- SOURCE:
__________________________________________________

Contrasting Dragon Inn films meet back-to-back at The Harris | Pittsburgh City Paper

Contrasting Dragon Inn films meet back-to-back at The Harris

click to enlarge Contrasting Dragon Inn films meet back-to-back at The Harris
Photo: Metrograph
Goodbye, Dragon Inn
On the surface, King Hu’s 1967 film Dragon Inn and Tsai Ming-Liang’s 2003 film Goodbye, Dragon Inn could not be any more disparate.

Dragon Inn, playing Sat., March 19-Wed., March 23 at Downtown’s Harris Theater, is what’s known as a wuxia film, a genre preoccupied with tales of martial artists in ancient China. And yet for a genre so concerned with the distant past, wuxia’s popularity in China is not premised strictly on nostalgia.

Unlike the traditional Confucian virtues that characterized Chinese culture prior to the 20th century, the heroes of wuxia films are supreme individualists in the same way the heroes of American Westerns are. The only law or code they follow is their own ethical sense, and it’s this ethical sense that justifies the spectacularly choreographed violence that’s at the core of Hu’s film. The plot is paper-thin — a villainous eunuch sentences Yu Quan, an unfortunate but loyal minister, to death, and then commands his soldiers finish the job by killing his children. But have no fear: a group of outlaws with hearts of gold, loyal to the late minister, takes up the task of defending them, and do so with panache.

Getting any more into the plot is a waste of time, mostly because I barely remember it beyond what I’ve just recalled. If anything, Dragon Inn embittered me against the soggy, plot-laden action movies we settle for now — so long! so badly lit! so boring! — because, by comparison, they lack any real style or flair. Hu’s film is style all over; there’s a real feeling for color and beauty at work. The enemy soldiers don bright red sashes over dark blue robes, in contrast to the pale colors the heroes are adorned in. When blood is drawn (which it is frequently), bright red paints their costumes in artful little streaks. And Hu has a keen awareness of the camera, turning it into a floating eye he’s unafraid to set in motion. The camera tracks even the subtlest movements, following the swordsmen as they move towards an enemy to strike, and then darting away with them when a blow lands. The editing aligns with this, too. The rapid movements of the heroes are highlighted by quick cuts that in turn enhance the kinetic energy of the camerawork.

If Dragon Inn is distinguished by a strong dynamic sense, then it follows that a film titled Goodbye, Dragon Inn might be distinguished by the opposite. Tsai’s film, which plays Fri., March 18-Thu., March 24 at the Harris, featuring three back-to-back screenings with Dragon Inn, is still — I cannot emphasize enough how still it is, and in more ways than one. Ostensibly about the last days of a Taiwanese movie theater showing the film Dragon Inn, the “plot” of Goodbye, Dragon Inn is as nonexistent as Dragon Inn’s plot is irrelevant. There are maybe ten lines of dialogue in the entire film, which is populated by mostly nameless characters who wander the decaying theater.

__________________________________________________

- DATASET EXTRACT:
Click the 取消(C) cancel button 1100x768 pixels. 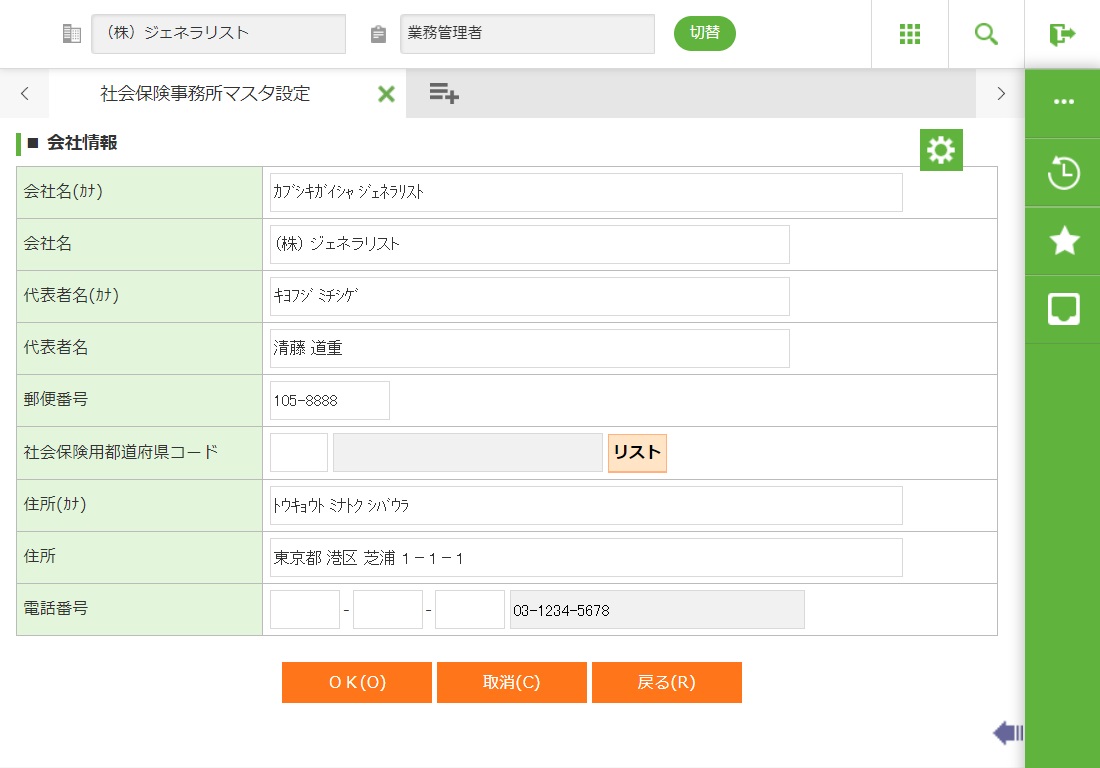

__________________________________________________

- EXERCISES:
A) Rewrite the paragraph in the review beginning "Unlike the traditional Confucian virtues" more briefly, keeping its main facts.
B) Reproduce the review word for word, starting with "click to enlarge" and going on through "strictly on nostalgia.".
C) According to the review, on which dates does Dragon Inn play at Downtown's Harris Theater?

- OUTPUTS IN ORDER:
A) Unlike the Confucian virtues that shaped Chinese culture before the 20th century, wuxia heroes are supreme individualists, like the heroes of American Westerns. They follow only their own ethical sense, which justifies the choreographed violence at the core of Hu's film. The plot is thin: a villainous eunuch sentences Yu Quan, a loyal minister, to death and orders his soldiers to kill the minister's children. A group of outlaws with hearts of gold, loyal to the late minister, defends the children with panache.

B)
click to enlarge Contrasting Dragon Inn films meet back-to-back at The Harris
Photo: Metrograph
Goodbye, Dragon Inn
On the surface, King Hu’s 1967 film Dragon Inn and Tsai Ming-Liang’s 2003 film Goodbye, Dragon Inn could not be any more disparate.

Dragon Inn, playing Sat., March 19-Wed., March 23 at Downtown’s Harris Theater, is what’s known as a wuxia film, a genre preoccupied with tales of martial artists in ancient China. And yet for a genre so concerned with the distant past, wuxia’s popularity in China is not premised strictly on nostalgia.

C) It plays from Saturday, March 19, through Wednesday, March 23.